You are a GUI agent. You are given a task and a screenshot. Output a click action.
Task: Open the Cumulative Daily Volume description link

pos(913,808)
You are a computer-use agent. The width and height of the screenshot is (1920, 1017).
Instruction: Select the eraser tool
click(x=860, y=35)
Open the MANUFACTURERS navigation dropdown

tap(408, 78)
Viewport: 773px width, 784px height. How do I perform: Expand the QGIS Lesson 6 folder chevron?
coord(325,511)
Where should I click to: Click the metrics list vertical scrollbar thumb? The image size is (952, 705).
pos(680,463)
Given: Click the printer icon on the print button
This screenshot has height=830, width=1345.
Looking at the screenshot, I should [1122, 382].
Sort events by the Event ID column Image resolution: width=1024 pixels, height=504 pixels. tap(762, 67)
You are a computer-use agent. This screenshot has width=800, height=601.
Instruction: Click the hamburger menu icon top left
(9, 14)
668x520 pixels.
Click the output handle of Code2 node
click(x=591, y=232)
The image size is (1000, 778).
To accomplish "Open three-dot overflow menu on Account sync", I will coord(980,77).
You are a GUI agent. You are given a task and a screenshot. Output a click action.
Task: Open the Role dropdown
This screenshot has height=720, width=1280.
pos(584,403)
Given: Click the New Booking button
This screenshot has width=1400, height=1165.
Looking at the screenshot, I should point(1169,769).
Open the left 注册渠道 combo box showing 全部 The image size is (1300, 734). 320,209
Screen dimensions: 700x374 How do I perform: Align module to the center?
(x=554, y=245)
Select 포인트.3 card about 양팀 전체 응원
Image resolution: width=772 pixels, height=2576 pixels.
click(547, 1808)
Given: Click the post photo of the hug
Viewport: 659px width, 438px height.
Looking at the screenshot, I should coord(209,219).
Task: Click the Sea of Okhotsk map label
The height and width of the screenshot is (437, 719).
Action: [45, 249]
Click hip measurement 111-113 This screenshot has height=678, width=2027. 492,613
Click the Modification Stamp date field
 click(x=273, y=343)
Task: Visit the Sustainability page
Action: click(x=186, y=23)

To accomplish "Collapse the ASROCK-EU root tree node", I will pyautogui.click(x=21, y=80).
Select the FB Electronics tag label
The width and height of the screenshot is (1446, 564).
※
* [PROBLEM DETAILS]:
Each record must appear again, word for word.

* [YOUR SOLUTION]:
You are a GUI agent. You are given a task and a screenshot. Output a click action.
Task: Open the Cumulative Daily Volume description link

pos(913,808)
You are a computer-use agent. The width and height of the screenshot is (1920, 1017).
Instruction: Select the eraser tool
click(x=860, y=35)
Open the MANUFACTURERS navigation dropdown

tap(408, 78)
Viewport: 773px width, 784px height. How do I perform: Expand the QGIS Lesson 6 folder chevron?
coord(325,511)
Where should I click to: Click the metrics list vertical scrollbar thumb? The image size is (952, 705).
pos(680,463)
Given: Click the printer icon on the print button
This screenshot has height=830, width=1345.
Looking at the screenshot, I should [1122, 382].
Sort events by the Event ID column Image resolution: width=1024 pixels, height=504 pixels. tap(762, 67)
You are a computer-use agent. This screenshot has width=800, height=601.
Instruction: Click the hamburger menu icon top left
(9, 14)
668x520 pixels.
Click the output handle of Code2 node
click(x=591, y=232)
The image size is (1000, 778).
To accomplish "Open three-dot overflow menu on Account sync", I will coord(980,77).
You are a GUI agent. You are given a task and a screenshot. Output a click action.
Task: Open the Role dropdown
This screenshot has height=720, width=1280.
pos(584,403)
Given: Click the New Booking button
This screenshot has width=1400, height=1165.
Looking at the screenshot, I should point(1169,769).
Open the left 注册渠道 combo box showing 全部 The image size is (1300, 734). 320,209
Screen dimensions: 700x374 How do I perform: Align module to the center?
(x=554, y=245)
Select 포인트.3 card about 양팀 전체 응원
Image resolution: width=772 pixels, height=2576 pixels.
click(547, 1808)
Given: Click the post photo of the hug
Viewport: 659px width, 438px height.
Looking at the screenshot, I should coord(209,219).
Task: Click the Sea of Okhotsk map label
The height and width of the screenshot is (437, 719).
Action: [45, 249]
Click hip measurement 111-113 This screenshot has height=678, width=2027. 492,613
Click the Modification Stamp date field
 click(x=273, y=343)
Task: Visit the Sustainability page
Action: click(x=186, y=23)

To accomplish "Collapse the ASROCK-EU root tree node", I will pyautogui.click(x=21, y=80).
Select the FB Electronics tag label
The width and height of the screenshot is (1446, 564).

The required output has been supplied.